DESCRIPTION OF THE TASK:
This exercise asks for a copy of each line in the records below with the word "will" in it.

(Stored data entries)
---------------

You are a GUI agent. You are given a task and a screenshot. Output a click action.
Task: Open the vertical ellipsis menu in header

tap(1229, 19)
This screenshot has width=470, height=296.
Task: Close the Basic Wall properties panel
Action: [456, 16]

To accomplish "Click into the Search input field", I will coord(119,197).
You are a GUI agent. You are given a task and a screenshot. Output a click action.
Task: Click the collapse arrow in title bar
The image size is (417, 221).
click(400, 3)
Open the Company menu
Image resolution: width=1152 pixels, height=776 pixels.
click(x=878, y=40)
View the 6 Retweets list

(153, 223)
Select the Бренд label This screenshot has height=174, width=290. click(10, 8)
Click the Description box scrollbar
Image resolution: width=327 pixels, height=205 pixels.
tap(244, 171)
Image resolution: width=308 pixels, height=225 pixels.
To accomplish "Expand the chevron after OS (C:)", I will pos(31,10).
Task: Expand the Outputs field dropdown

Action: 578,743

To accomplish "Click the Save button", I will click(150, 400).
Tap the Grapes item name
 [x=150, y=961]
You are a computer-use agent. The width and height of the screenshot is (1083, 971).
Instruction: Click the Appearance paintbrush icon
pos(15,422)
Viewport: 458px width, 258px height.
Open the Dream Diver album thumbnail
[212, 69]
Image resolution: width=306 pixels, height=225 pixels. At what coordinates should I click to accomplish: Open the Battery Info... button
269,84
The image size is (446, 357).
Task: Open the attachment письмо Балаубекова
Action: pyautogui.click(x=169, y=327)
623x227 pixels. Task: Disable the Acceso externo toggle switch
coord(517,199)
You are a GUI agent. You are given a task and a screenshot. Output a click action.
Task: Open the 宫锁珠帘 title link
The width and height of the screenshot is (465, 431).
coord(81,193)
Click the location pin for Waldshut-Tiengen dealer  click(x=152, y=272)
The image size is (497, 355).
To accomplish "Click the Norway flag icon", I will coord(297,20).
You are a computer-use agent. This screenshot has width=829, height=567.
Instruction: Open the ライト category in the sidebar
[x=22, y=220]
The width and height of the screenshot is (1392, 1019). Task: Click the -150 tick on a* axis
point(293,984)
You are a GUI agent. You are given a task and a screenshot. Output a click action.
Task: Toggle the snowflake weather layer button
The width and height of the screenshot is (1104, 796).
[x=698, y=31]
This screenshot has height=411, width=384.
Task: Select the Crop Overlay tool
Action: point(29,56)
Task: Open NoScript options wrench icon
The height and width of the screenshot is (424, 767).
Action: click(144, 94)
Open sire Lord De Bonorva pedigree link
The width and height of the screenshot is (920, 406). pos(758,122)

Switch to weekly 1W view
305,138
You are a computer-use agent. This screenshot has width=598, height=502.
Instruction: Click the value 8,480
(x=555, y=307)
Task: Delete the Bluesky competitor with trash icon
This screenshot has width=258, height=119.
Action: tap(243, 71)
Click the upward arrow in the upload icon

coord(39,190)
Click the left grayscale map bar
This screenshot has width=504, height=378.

---------------

ANSWER TO THIS PROBLEM:
To accomplish "Click into the Search input field", I will coord(119,197).
To accomplish "Expand the chevron after OS (C:)", I will pos(31,10).
To accomplish "Click the Save button", I will click(150, 400).
To accomplish "Click the Norway flag icon", I will coord(297,20).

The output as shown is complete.